Bethlehem, Etzion DCL, Wed 20.10.10, Afternoon
13:00 - 16:45 pm, Nuaman and Etzion DCL: the border policeman at the vehicle crossing underneath Nuaman only wanted us to declare that we ourselves take responsibility for entering.
The pedestrian crossing just swallowed a group of children on their way home from their school in El-Khas. It was 1:45 pm and the temperature around 35 degrees. The children exited the booth at the CP after a couple of minutes accompanied by a woman carrying a heavy shopping bag. We stopped to offer them a ride to the village. The children hesitated a little, but when they saw that the lady was pleased to get into the car to save herself the walk uphill in the intense heat, they agreed too. The road which is exposed to the elements, the heat in summer and the storm and rain in winter is indeed very unpleasant.
The village was as sleepy as usual in the middle of the day and there was no one on the narrow street. There are ever more ploughed fields, around the houses of the village in the yards themselves. We saw no point in remaining there, but we always feel that we ought to visit from time to time.

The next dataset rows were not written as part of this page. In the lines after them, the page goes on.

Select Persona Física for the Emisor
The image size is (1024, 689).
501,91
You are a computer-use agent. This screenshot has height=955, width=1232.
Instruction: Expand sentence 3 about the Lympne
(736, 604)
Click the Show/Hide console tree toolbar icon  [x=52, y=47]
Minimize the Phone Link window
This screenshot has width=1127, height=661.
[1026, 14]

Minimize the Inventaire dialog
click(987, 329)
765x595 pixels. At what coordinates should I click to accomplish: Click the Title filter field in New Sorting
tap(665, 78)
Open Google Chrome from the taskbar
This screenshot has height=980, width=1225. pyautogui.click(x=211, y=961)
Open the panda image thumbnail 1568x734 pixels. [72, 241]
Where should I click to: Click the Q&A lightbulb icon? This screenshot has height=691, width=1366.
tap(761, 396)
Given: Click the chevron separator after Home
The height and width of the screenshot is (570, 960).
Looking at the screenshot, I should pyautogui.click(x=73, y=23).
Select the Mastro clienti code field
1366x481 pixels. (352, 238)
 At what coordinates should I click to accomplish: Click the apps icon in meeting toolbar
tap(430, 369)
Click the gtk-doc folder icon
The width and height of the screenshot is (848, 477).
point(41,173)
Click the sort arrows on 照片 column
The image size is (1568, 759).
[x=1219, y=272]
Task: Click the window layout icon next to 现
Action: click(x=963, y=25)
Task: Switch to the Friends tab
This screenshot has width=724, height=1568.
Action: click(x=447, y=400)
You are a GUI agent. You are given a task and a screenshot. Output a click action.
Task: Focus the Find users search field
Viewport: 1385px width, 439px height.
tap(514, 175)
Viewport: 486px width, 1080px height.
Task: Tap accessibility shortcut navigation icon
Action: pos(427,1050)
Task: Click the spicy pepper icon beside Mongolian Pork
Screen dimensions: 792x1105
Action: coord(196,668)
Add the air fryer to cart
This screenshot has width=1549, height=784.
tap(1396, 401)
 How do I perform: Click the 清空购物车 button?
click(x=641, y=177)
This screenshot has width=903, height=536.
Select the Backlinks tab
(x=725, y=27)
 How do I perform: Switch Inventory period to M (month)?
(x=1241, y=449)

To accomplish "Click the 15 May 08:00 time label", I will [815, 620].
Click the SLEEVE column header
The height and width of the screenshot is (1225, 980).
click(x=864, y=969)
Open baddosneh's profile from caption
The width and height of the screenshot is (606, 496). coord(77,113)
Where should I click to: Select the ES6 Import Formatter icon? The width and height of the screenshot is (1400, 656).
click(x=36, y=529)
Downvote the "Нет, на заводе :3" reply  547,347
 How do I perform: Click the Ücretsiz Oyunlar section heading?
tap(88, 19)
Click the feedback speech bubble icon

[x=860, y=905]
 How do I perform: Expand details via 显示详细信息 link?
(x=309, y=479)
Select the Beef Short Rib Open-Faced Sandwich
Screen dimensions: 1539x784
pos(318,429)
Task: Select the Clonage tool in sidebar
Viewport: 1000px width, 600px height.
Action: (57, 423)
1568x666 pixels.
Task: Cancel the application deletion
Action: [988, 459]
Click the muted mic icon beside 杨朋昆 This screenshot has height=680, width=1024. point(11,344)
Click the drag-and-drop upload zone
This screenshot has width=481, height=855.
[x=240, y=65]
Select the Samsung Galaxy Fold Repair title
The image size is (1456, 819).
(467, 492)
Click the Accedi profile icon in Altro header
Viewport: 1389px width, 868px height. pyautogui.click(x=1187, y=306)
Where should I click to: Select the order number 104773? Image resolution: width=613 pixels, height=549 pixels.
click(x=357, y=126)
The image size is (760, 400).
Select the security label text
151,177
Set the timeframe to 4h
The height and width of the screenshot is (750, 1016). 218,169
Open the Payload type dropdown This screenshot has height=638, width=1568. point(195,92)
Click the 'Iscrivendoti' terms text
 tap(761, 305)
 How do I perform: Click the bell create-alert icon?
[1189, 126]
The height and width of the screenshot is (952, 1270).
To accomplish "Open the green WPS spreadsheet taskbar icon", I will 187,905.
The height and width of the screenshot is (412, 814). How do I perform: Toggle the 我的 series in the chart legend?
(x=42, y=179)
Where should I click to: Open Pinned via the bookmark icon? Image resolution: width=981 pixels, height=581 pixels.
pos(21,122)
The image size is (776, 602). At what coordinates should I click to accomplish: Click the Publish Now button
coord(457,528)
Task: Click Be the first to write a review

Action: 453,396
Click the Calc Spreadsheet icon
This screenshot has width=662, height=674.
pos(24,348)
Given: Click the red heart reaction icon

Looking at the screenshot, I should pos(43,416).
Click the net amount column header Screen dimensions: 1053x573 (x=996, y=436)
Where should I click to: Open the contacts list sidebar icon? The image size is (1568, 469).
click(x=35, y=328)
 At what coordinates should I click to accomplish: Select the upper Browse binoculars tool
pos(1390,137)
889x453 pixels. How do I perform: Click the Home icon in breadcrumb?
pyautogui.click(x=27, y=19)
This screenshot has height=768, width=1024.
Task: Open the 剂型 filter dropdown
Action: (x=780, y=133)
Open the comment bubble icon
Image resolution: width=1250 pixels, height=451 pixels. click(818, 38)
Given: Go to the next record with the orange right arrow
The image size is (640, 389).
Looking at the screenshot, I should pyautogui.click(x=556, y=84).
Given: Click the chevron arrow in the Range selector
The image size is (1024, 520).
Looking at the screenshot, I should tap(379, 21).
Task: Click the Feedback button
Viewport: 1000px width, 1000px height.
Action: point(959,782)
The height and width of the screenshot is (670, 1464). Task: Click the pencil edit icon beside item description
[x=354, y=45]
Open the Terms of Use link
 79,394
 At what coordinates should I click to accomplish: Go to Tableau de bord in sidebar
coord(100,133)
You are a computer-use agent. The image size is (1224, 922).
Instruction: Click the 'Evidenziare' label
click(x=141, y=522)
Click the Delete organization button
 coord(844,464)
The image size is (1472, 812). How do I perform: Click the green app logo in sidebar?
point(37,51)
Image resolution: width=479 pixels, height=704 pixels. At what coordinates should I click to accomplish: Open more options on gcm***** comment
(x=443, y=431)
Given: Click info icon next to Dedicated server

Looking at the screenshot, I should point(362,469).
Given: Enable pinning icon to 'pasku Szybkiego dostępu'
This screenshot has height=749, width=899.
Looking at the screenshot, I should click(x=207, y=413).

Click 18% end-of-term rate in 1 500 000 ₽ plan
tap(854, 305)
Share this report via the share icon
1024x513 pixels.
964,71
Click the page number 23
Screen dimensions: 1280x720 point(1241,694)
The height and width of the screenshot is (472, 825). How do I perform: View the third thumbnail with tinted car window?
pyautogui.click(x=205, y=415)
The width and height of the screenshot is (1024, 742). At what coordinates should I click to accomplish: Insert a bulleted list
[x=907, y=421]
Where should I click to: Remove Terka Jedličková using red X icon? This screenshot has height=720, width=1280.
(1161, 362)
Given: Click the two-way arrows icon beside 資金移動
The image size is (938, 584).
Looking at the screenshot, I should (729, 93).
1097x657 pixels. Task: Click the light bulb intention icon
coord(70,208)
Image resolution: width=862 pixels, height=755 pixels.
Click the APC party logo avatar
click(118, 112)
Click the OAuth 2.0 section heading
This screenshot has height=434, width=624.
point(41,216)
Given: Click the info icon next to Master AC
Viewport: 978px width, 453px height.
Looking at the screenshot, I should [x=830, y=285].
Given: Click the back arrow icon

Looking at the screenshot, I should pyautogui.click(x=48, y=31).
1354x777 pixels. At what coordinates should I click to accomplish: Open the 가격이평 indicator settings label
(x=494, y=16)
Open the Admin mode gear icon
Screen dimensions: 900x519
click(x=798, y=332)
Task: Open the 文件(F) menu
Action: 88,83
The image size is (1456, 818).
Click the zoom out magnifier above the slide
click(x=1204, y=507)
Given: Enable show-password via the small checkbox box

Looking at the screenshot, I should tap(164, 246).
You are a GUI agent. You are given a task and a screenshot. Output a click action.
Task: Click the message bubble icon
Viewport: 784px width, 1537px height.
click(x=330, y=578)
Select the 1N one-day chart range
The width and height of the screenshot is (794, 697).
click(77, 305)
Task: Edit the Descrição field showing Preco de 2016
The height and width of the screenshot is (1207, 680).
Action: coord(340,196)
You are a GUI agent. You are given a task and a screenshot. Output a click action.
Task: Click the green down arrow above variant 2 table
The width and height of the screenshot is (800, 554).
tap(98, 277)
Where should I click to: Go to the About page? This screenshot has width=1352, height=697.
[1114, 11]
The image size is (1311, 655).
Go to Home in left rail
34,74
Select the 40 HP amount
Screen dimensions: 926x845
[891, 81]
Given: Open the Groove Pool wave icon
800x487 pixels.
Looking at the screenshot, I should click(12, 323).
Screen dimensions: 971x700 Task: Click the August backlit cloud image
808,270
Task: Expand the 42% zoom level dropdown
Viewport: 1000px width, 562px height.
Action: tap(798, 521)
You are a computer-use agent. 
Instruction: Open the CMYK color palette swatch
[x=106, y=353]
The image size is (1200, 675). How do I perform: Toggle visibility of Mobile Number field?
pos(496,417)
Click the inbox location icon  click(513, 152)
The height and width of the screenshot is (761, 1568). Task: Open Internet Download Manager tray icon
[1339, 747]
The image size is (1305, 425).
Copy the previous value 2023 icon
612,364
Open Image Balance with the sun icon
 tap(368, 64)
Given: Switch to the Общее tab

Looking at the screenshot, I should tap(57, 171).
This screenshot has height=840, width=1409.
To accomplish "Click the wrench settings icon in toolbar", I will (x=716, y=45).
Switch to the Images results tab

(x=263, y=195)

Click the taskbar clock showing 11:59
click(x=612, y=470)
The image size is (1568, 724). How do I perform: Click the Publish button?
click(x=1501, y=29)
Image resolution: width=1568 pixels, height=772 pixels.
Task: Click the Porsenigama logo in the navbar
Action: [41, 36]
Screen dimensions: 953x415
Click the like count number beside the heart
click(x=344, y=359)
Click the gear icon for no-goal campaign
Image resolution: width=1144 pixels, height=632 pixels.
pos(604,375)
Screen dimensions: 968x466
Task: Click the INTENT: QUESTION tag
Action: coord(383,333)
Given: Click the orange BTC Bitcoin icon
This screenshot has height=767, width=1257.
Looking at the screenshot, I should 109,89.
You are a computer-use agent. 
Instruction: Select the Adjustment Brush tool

Already from afar we noted the large number of cars parked at the lot in front of the Etzion DCL. The waiting area was full, but most of the people crowded, in a human mound on the stairs leading to the turnstiles. From the midst of this heap of people there was pushing and shoving; shouts and curses. Some people approached us complaining bitterly about the situation at the DCL. According to some of them they had been there since 4:00 or 5:30 am. Others, or maybe the same, were angry because they had already been coming for three consecutive weeks in order to get a new magnetic card. Each time they had been sent home because the DCL closed before they had been able to enter. The men also complained that the work pace is extremely slow and that each half hour only four people are allowed to enter. We managed to squeeze through the crowds to the turnstiles and asked the soldier whether it would not be possible to speed up the procedure. He answered politely that he could not operate the turnstiles if there is so much pressure on the turnstiles and that the men had to sit down in the waiting room. We suggested making a list so that there would be no pressure on the turnstiles and thus the crowds moved towards where we were sitting and trying to compose the list. The anger and shouting concerning the order of the list only increased. We called the officers of the DCL and asked for one of them to come to calm them down. And indeed about half an hour later two officers arrived. One called Danny and the other to protect him. Danny, who spoke Arabic talked to the crowds and called them to order. The men obeyed and the officer then almost randomly chose about 20 people (the first was the only woman who had been in the queue) and promised they would be received and the others (around 40 of them) were told to go home and return in a week's time.
After he had finished getting rid of the people in the waiting hall he turned to us and tried to answer our questions re the terrible pressure and the prospects to find less degrading solutions for the populations which depend on the DCL for their survival. Our feeling was of course that no real effort was made to deal with these problems which just require a little organizational thought.
The main reason of all the pressure is of course the fact that all the magnetic cards lapse at the same time. Could there be no varying times of extension? For instance for a year, 13 months, etc.? Another reason is the lack of sufficient manpower in times of pressure. Couldn't the soldiers be asked to work longer hours during those periods in exchange for a few days off after things return to normal?
We are no experts in organization and methods but some people are.
We are certainly able to notice that the situation we observed today creates increasing bitterness and hate towards the ruler!